Dalam usahanya menempa bumi, Siboru Deakparujar mendapat gangguan dari Naga Padoha (Raja Padoha), tetapi akhirnya dia berhasil menyelesaikan tugasnya itu. Kemudian mula jadi Nablon menitahkan Siraja Odap-odap turun ke bumi untuk menjadi suami Siboru Deakparujar. Dari perkawinan Siboru Deakparujar dengan Siraja Odap-Odap, lahirlah seorang putera yang bernama Siraja Ihat Manusia, dan seorang puteri yang bernama Siboru Ihat Manusia. Kedua manusia tersebut kawin dan kemudian mendapat tiga orang putera. Masing-masing bernama Siraja Miok-Miok. Patundal Nabegu dan Siraja Lapas-Lapas. Dari keturunan Siraja Miok-Miok kemudian hari lahirlah Siraja Batak yang dipandang sebagai nenek moyang orang batak.

Menurut ulasan dari seorang tokoh sejarahwan Z. Pangaduan Lubis, dosen pada Fakultas Sastra USU Medan dalam bukunya “Kisah Asal-Usul Marga di Mandailing”. (tahun 1986 hal. 4-6), menyatakan selanjutnya bahwa di dalam Tongga-tongga tersebut terdapat kata-kata : Disitulah (di Tanah Mandailing) bertamasya Siboru Deakparujar. Dengan demikian dapat ditafsirkan bahwa kemungkinan sekali justru di tanah Mandailing itu pulalah Siboru Deakparujar turun dari kayangan. Sebab Tongga-tongganya menyebutkan “dari situlah (dari tanah Mandailing) tangga jalan ke atas” (kayangan). Oleh karena itu, tidak tertutup pula kemungkinan bahwa di tanah Mandailing pulalah Siboru Deakparujar kawin dengan Siraja Odap-Odap. Selanjutnya keturunan mereka lahir dan berkembang di tempat tersebut. Kemudian dapat dikemukakan hipotesis, bahwa setelah keturunan Siboru Deakparujar dan SIraja Odap-Odap berkembang ditanah Mandailing, generasi selanjutnya dari keturunan mereka, seperti misalnya Siraja Batak (keturunan generasi ke empat dari Siraja Miok-Miok, atau generasi ke empat dari keturunan Siboru Deakparujar dan Siraja Odap-Odap) pindah ke tempat dari keturunan tanah Mandailing dan pergi ke tanah Toba.

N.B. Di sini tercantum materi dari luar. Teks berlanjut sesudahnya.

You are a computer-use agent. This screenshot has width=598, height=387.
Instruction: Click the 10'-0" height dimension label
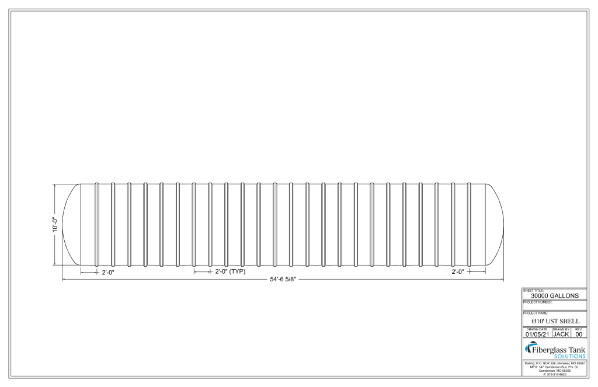[54, 225]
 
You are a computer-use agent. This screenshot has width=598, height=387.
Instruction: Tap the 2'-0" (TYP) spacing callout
[230, 272]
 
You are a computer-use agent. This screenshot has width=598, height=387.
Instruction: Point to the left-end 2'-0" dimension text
[108, 273]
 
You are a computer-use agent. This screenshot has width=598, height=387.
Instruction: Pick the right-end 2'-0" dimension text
[458, 272]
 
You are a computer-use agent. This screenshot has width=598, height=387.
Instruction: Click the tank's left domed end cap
[69, 225]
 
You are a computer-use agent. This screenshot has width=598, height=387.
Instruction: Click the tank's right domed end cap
[495, 225]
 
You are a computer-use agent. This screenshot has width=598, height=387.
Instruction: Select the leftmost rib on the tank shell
[97, 225]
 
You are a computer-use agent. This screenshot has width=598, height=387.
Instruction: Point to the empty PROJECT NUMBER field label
[537, 302]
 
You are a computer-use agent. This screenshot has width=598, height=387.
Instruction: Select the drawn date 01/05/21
[537, 334]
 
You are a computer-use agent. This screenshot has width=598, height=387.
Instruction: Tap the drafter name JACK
[561, 334]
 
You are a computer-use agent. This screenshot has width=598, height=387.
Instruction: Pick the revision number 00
[579, 334]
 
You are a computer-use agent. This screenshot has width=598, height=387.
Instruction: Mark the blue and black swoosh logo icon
[531, 349]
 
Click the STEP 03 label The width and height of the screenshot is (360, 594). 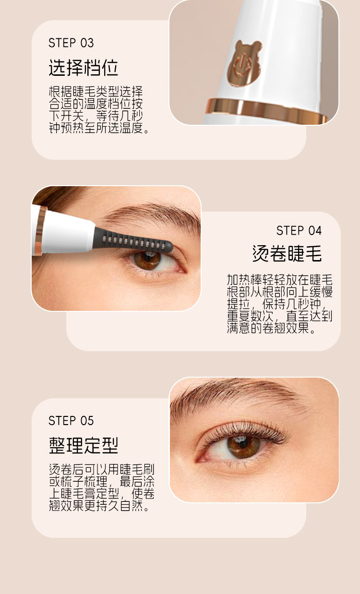[x=71, y=43]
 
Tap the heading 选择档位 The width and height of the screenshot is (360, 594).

Kemudian ditempat itu ia berkembang. Dengan kata lain, berdasarkan penafsiran terhadap Tongga-Tongga Siboru Deakparujar, nenek moyang Siraja Batak, mulai dari Siboru Deakparujar dan Siraja Odap-Odap sampai kepada Guru Tantan Debata, yaitu ayah dari Siraja Batak bertempat tinggal di tanah Mandailing, dan Siraja Batak sendiri, setelah besar kemudian meninggalkan tempat tersebut, dan pergi ketempat lain (tanah Toba). Demikianlah hipotesis yang dapat ditarik dari penafsiran atas motologi Siboru Deakparujar dan Tongga-Tongga seperti yang telah diuraikan diatas.

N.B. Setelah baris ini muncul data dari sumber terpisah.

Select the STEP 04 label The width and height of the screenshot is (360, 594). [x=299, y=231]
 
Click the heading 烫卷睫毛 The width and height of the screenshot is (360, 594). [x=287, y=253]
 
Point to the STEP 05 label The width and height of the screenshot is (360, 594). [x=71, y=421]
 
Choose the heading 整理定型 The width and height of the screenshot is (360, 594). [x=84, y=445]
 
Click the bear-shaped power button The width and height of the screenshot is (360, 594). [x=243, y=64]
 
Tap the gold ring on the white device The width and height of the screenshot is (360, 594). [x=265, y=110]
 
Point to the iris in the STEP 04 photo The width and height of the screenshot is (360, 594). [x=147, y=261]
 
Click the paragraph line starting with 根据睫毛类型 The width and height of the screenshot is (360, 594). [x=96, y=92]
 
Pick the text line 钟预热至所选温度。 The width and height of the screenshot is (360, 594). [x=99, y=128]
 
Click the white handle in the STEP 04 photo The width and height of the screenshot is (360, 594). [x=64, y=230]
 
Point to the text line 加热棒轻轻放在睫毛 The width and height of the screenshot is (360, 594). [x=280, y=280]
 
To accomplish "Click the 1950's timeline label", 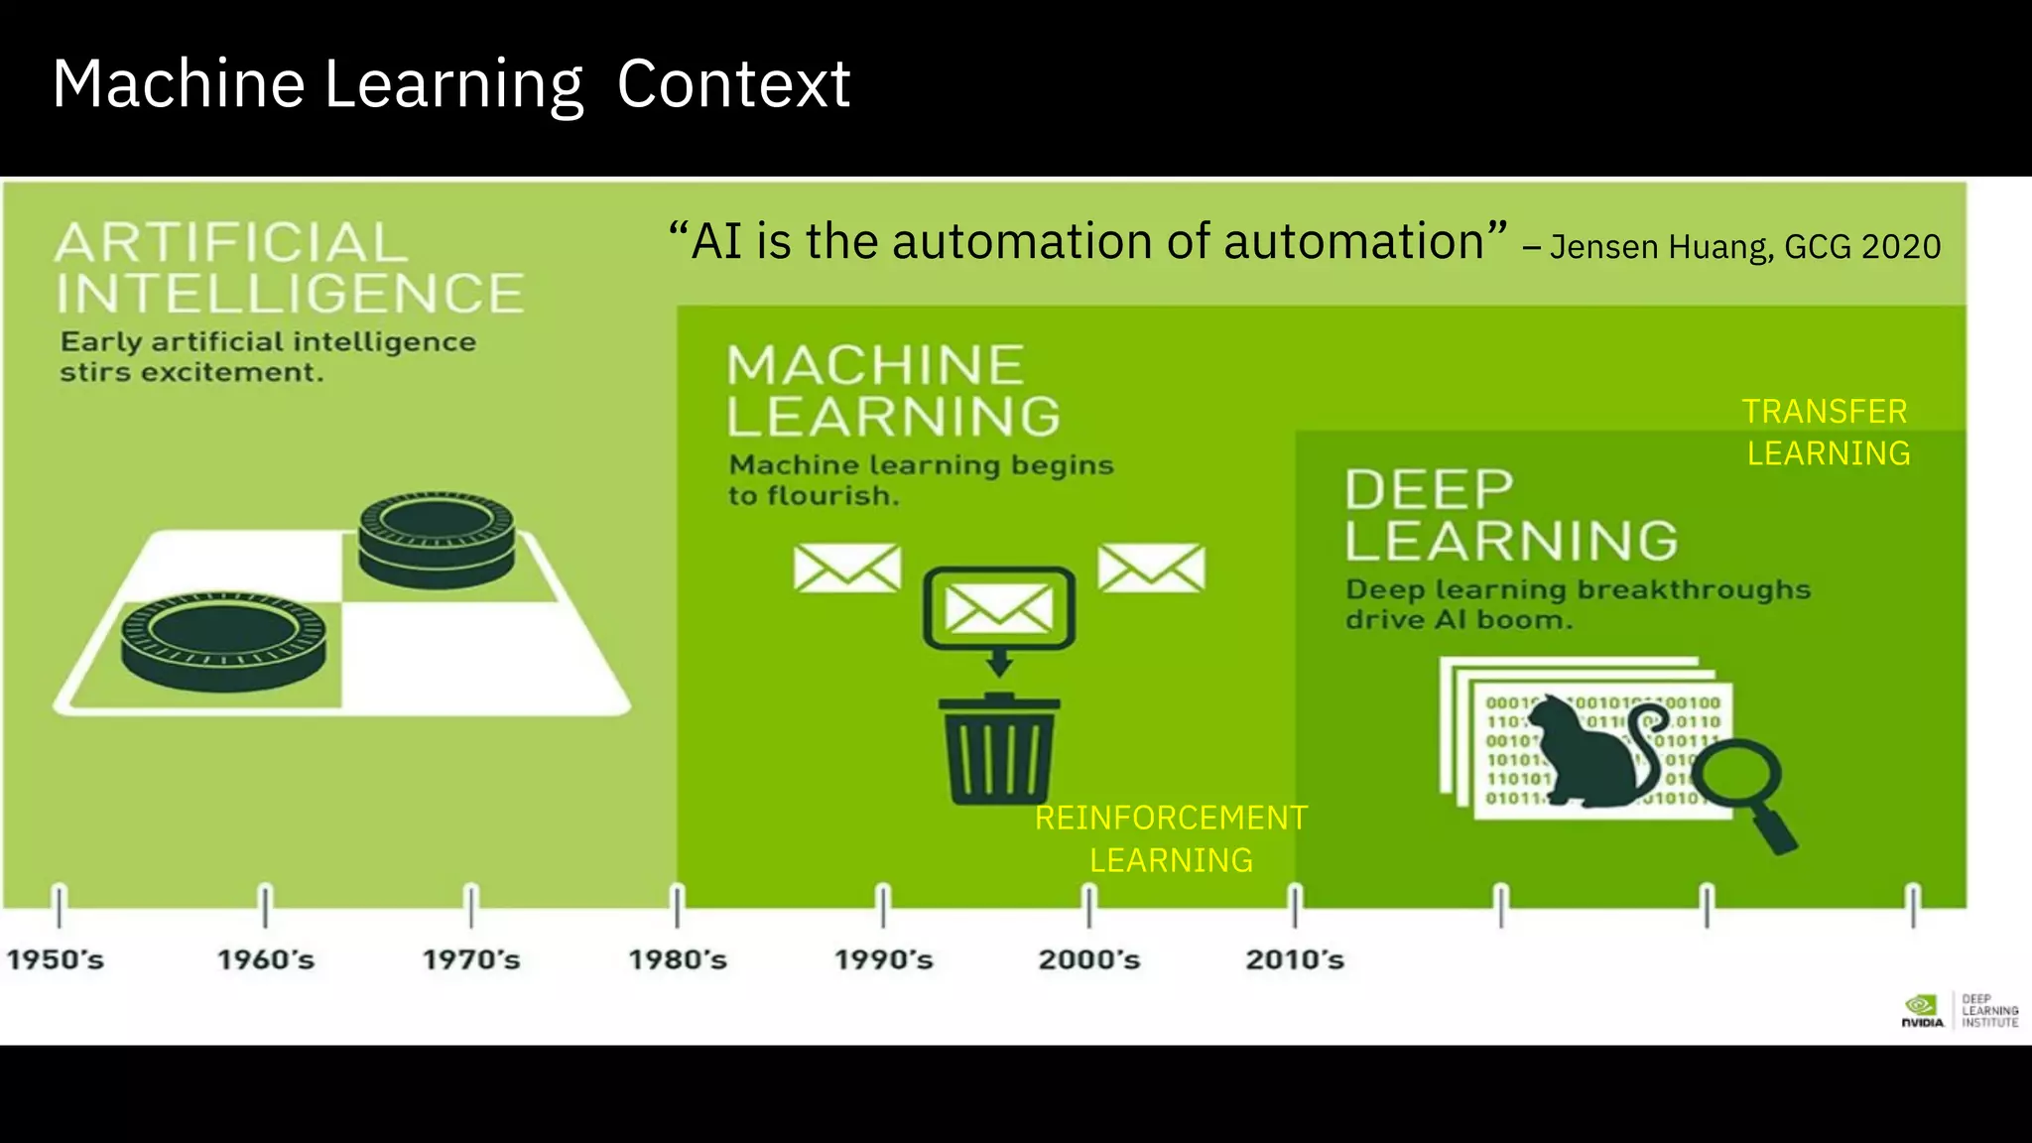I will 56,959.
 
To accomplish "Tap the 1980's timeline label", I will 678,959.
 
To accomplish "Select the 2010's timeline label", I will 1295,959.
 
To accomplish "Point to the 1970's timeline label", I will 471,959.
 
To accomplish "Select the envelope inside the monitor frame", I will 998,608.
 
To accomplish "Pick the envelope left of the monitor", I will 847,569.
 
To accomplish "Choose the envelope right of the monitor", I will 1151,569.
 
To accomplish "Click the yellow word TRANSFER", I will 1825,412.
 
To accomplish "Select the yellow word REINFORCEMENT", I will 1171,819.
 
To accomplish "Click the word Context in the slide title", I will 733,84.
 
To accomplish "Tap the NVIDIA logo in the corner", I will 1922,1010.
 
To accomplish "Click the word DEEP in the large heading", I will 1429,490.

Sebagai mana yang telah dikemukakan terdahulu dalam tulisan ini nama Mandailing sudah disebut di dalam Kitab Nagarakertagama pada pertengahan abad ke XIV dan yang terdapat didalam Tongga-Tongga Siboru Deakparujar, kapan terciptanya atau diciptakan Tongga-Tongga Siboru  Deakparujar ini Batara Sangti sebagai pengarang buku tersebut tidak menjelaskannya. Namun demikian diduga tentu sesudah kelahiran Siraja Batak (1305 M) yakni sekitar abad ke XIV juga, dimana mungkin hampir bersamaan pula waktunya dengan pencatatan yang dilakukan oleh Prapana sebagai mana yang terdapat di dalam kitabnya Negarakertagama tersebut diatas.